The social interaction. As little as we got in Pottstown, we get less in Seattle. Monday Night Dinner might have evolved from a fun evening into an obligation as the attendance shifted away from the crowd with which I was comfortable, but it was still a reason to get out of the house and go somewhere. Then there were the tabletop sessions, the occasional trips to Boston or for the Posts to come down. Seattle doesn't really have the same style of local get-together scene, or if it does I haven't really noticed. Shaterri's been instrumental in organizing the gatherings I've seen, and I've been glad to participate, but I'd love to get something regular happening, even if it's just hooking up once a week to go out to eat with folks.
You've had jobs end due to misunderstandings, politics, and all sorts of reasons. Which one do you most wish you could have kept going at, and why?

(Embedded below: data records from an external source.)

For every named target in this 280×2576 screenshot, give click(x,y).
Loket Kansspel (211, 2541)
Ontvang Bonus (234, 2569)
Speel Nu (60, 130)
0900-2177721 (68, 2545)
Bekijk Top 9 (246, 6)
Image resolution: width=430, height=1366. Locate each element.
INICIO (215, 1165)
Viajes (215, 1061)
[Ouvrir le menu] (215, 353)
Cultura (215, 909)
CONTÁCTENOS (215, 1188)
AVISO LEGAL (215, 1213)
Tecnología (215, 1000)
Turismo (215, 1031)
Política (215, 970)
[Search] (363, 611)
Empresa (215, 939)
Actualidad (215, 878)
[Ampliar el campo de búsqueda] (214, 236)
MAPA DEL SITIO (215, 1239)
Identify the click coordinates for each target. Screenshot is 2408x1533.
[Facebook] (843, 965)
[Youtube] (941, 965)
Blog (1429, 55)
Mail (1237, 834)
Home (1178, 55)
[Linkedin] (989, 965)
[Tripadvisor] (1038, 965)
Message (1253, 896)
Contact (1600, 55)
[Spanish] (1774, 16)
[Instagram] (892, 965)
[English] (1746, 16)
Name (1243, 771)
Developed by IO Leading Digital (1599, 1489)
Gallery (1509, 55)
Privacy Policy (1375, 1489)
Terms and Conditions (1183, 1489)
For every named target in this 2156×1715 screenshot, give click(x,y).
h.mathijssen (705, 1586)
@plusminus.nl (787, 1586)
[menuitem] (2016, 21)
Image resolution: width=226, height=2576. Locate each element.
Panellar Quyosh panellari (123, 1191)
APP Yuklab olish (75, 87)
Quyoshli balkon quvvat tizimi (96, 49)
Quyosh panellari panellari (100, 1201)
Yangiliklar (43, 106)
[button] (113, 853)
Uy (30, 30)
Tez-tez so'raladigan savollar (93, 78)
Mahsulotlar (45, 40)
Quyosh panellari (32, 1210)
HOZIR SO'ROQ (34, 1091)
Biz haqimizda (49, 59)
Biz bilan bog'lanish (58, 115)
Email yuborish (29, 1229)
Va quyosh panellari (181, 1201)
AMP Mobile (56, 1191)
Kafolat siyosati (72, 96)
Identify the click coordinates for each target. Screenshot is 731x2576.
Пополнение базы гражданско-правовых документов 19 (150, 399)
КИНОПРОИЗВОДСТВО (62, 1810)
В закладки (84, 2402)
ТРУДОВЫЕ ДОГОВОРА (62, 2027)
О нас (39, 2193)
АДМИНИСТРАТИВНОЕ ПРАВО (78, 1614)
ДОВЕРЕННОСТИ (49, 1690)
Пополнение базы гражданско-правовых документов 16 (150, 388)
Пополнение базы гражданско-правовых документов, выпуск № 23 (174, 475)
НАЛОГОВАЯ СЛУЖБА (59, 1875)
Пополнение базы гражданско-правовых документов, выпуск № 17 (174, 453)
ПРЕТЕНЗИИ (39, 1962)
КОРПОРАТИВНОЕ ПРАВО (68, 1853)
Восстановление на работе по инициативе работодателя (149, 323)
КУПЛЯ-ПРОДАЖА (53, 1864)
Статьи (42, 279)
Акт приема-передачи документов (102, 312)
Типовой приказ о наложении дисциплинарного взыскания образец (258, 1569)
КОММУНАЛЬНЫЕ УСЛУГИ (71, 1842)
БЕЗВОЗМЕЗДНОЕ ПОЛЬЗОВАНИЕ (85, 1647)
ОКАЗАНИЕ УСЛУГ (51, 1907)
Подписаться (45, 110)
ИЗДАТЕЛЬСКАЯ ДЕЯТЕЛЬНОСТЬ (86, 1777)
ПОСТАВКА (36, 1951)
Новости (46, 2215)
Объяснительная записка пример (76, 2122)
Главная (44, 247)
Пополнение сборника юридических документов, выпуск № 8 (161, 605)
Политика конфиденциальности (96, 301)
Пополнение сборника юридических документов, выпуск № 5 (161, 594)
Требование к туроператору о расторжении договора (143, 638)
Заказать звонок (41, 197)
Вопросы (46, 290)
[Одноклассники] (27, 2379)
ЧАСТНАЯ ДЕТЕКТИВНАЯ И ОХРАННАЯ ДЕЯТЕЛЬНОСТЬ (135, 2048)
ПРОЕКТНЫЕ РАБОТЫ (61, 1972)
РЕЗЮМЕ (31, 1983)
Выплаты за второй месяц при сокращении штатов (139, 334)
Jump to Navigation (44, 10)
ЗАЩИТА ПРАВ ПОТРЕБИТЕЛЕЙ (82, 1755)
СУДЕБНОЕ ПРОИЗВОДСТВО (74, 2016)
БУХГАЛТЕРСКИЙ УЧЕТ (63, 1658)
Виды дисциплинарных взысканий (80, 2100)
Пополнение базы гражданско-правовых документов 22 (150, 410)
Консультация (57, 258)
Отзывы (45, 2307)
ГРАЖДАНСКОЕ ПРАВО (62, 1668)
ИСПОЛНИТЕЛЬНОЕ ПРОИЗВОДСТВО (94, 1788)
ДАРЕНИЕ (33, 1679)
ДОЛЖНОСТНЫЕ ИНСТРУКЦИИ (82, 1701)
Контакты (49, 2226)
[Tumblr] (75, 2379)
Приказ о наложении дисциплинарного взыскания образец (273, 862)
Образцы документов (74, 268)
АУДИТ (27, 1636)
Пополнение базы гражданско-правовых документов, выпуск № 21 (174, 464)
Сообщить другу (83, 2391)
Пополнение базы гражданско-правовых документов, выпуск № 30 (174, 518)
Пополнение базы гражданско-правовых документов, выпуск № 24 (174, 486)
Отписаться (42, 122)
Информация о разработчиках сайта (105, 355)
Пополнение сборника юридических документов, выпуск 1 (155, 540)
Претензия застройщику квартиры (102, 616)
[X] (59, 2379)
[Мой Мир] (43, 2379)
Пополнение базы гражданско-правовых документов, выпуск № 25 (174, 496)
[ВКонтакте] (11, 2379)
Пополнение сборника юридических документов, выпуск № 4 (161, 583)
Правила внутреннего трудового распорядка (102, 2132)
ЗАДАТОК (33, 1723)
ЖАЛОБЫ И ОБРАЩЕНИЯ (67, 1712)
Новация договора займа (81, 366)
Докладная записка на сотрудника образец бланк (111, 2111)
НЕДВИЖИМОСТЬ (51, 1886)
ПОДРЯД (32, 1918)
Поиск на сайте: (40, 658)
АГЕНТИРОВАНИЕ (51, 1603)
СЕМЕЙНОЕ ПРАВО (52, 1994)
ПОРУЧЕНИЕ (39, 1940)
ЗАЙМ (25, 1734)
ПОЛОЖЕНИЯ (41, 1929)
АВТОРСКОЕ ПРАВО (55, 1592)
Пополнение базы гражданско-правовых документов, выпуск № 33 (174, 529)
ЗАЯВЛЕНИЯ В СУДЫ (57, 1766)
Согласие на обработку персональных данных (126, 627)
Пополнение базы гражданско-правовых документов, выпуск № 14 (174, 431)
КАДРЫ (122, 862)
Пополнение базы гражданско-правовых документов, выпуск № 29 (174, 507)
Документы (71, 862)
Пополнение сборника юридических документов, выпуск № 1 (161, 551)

ISI. I was on medical leave during a re-org, during which the rest of my team got migrated into Development, which is where I wanted to be in the first place. If I'd been there, I'd have made the same transition and I likely would still be there now. They were big believers in fifty-year careers and long-term vision, and I respected that a lot. Of all the companies for which I've worked, that one felt the most like a cruel twist of fate and the least like a clash of values that made the job unpleasant. I'm willing to bet that, had the timing of the Thailand trip been different, I'd have never had the run-ins with senior management that made my staying there untenable.
You've roleplayed with lots of people. Have you ever wanted to take somebody's character away from them, slap them on the hand, say "you're doing it wrong," and bring the character into your own head so you could do justice to the concept?
  • Gerald from ASB
  • Chinook from the Shalek games
  • Marrita

It's also happened on other occasions, but never quite so strongly as with those.